▶ **Work required**: Your answer should hold exactly the lines beginning with the one that contains "[Quick Order: BSK-012] (3, 1721)" and ending with the last line of the material, both included. Leave every picture out.

▶ **Exercise input**:
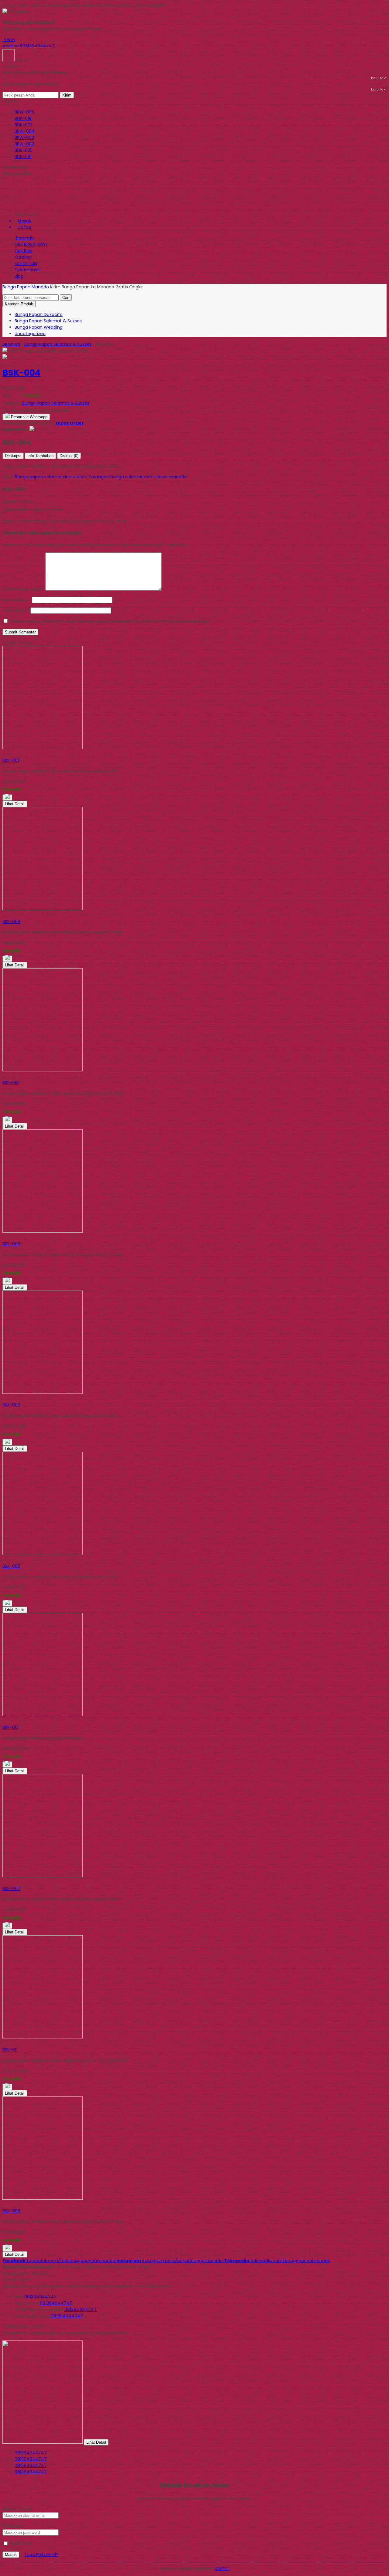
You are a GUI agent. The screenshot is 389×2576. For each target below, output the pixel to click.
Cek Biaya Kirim (31, 244)
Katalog (23, 257)
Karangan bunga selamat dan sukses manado (138, 477)
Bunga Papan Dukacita (39, 314)
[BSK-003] (42, 1392)
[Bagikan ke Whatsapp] (31, 429)
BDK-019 (23, 157)
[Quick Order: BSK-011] (3, 2043)
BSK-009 (11, 1244)
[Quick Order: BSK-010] (3, 1076)
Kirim (66, 95)
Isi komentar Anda (21, 589)
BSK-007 (11, 1888)
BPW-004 (25, 131)
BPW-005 (24, 112)
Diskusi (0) (69, 455)
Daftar (222, 2568)
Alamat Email (16, 2509)
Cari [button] (65, 297)
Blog (19, 276)
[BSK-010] (42, 1070)
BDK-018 (23, 118)
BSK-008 (11, 921)
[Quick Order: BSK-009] (3, 1237)
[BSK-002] (42, 1553)
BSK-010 (10, 1083)
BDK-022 (24, 125)
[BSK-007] (42, 1876)
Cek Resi (23, 251)
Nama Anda (14, 600)
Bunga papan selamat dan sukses (51, 477)
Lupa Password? (41, 2554)
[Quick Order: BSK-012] (3, 1721)
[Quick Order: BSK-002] (3, 1560)
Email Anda (14, 610)
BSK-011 (9, 2050)
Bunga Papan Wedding (39, 327)
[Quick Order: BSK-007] (3, 1882)
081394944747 (40, 2297)
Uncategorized (30, 334)
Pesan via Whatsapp (28, 417)
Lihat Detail (15, 804)
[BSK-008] (42, 909)
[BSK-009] (42, 1231)
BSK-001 (10, 760)
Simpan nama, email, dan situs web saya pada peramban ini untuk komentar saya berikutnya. (109, 621)
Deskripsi (13, 455)
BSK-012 (10, 1727)
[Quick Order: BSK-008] (3, 915)
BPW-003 (24, 137)
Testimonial (27, 270)
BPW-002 (24, 144)
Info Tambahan (40, 455)
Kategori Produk (19, 304)
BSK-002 (11, 1566)
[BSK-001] (42, 748)
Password (12, 2526)
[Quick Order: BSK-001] (3, 754)
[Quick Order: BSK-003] (3, 1399)
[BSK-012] (42, 1715)
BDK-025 (24, 150)
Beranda (25, 238)
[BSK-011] (42, 2037)
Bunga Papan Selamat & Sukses (48, 321)
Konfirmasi (26, 263)
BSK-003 (11, 1405)
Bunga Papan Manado (25, 287)
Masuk (11, 2554)
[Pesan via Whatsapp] (7, 797)
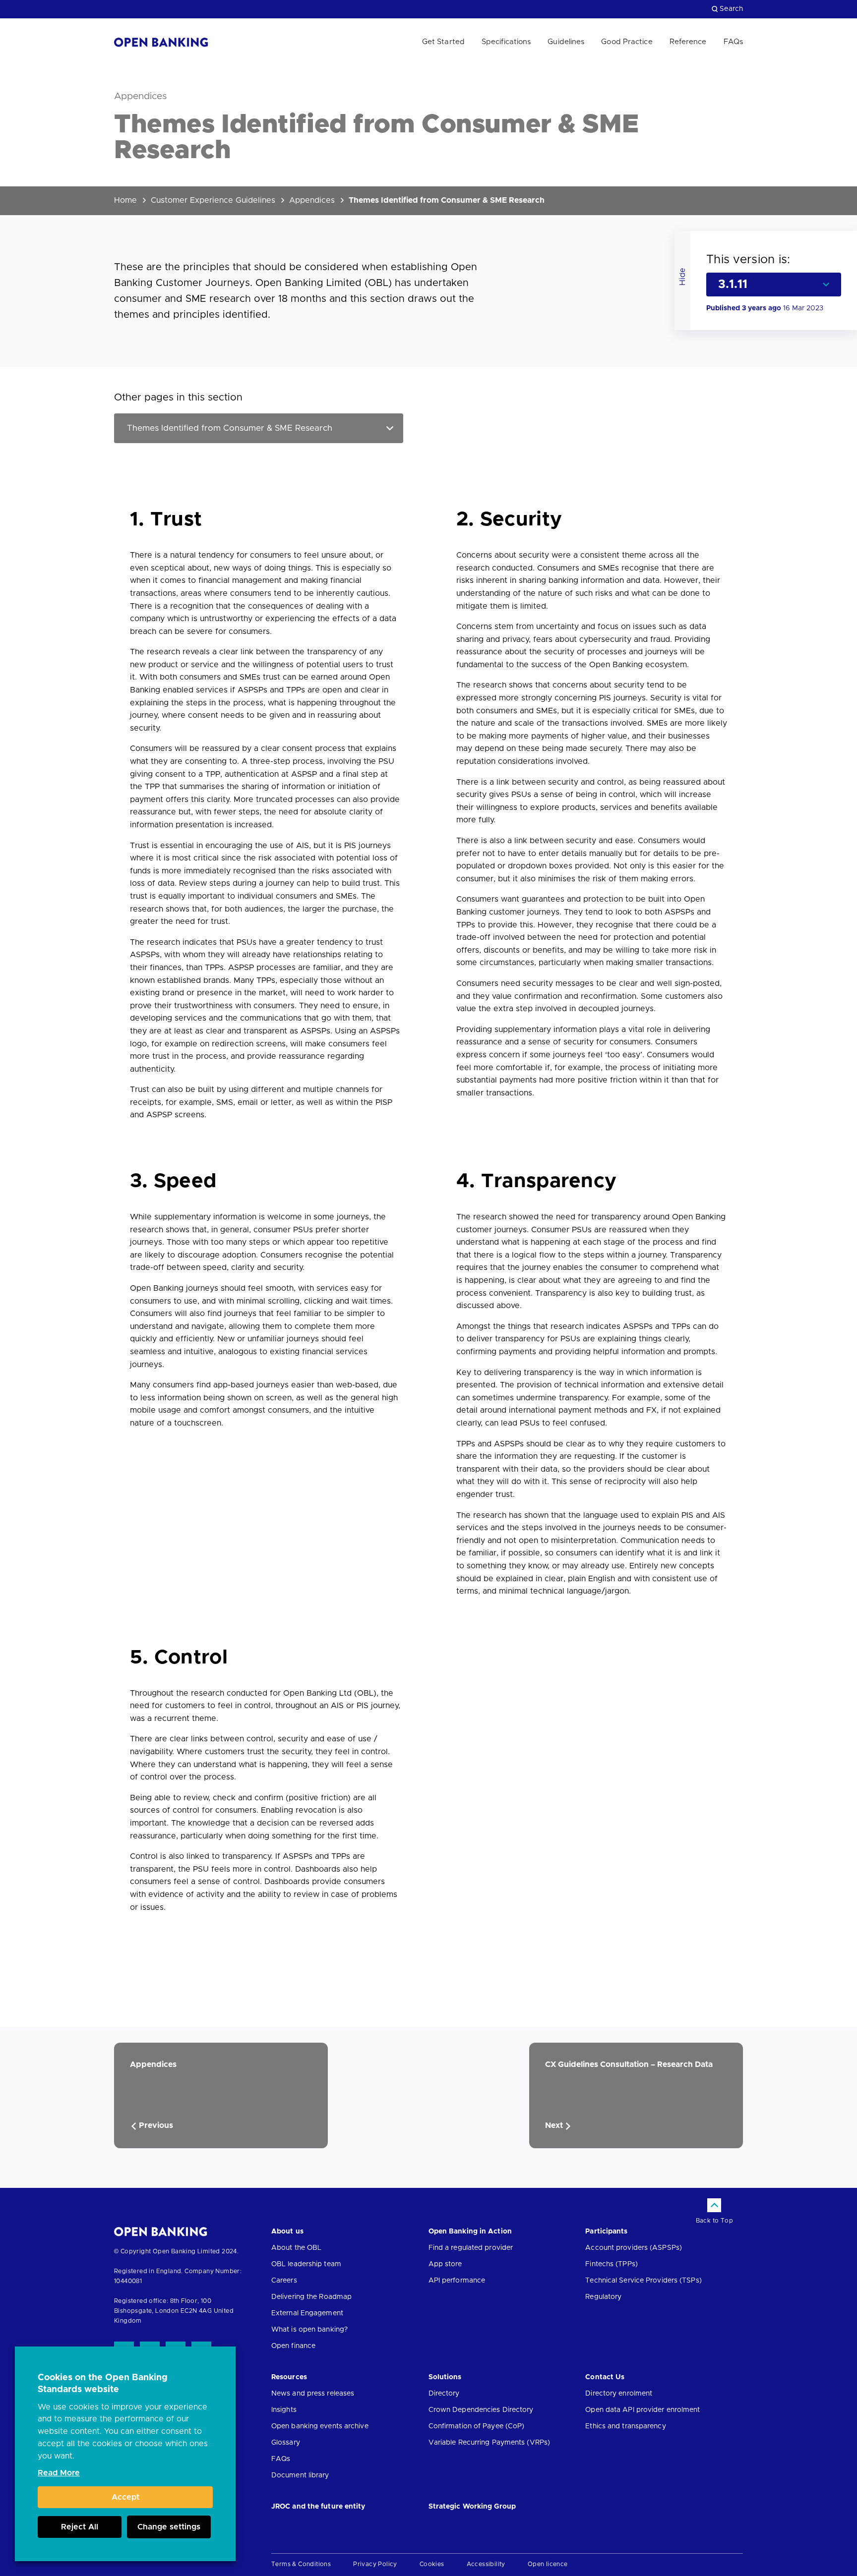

▶ **Reply**:
[Quick Order: BSK-012] (3, 1721)
[Quick Order: BSK-002] (3, 1560)
Email Anda (14, 610)
BSK-011 (9, 2050)
Bunga Papan Wedding (39, 327)
[Quick Order: BSK-007] (3, 1882)
081394944747 (40, 2297)
Uncategorized (30, 334)
Pesan via Whatsapp (28, 417)
Lihat Detail (15, 804)
[BSK-008] (42, 909)
[BSK-009] (42, 1231)
BSK-001 (10, 760)
Simpan nama, email, dan situs web saya pada peramban ini untuk komentar saya berikutnya. (109, 621)
Deskripsi (13, 455)
BSK-012 (10, 1727)
[Quick Order: BSK-008] (3, 915)
BPW-003 (24, 137)
Testimonial (27, 270)
BPW-002 (24, 144)
Info Tambahan (40, 455)
Kategori Produk (19, 304)
BSK-002 (11, 1566)
[BSK-001] (42, 748)
Password (12, 2526)
[Quick Order: BSK-001] (3, 754)
[Quick Order: BSK-003] (3, 1399)
[BSK-012] (42, 1715)
BDK-025 (24, 150)
Beranda (25, 238)
[BSK-011] (42, 2037)
Bunga Papan Selamat & Sukses (48, 321)
Konfirmasi (26, 263)
BSK-003 (11, 1405)
Bunga Papan Manado (25, 287)
Masuk (11, 2554)
[Pesan via Whatsapp] (7, 797)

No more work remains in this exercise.